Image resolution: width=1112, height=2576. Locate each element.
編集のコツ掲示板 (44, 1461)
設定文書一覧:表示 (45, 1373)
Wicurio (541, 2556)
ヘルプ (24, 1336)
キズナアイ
+++
What you will do
Would you please repeat the entire listing, line for line?

Exercise response
Image resolution: width=1112, height=2576. Locate each element.
編集のコツ掲示板 (44, 1461)
設定文書一覧:表示 (45, 1373)
Wicurio (541, 2556)
ヘルプ (24, 1336)
キズナアイ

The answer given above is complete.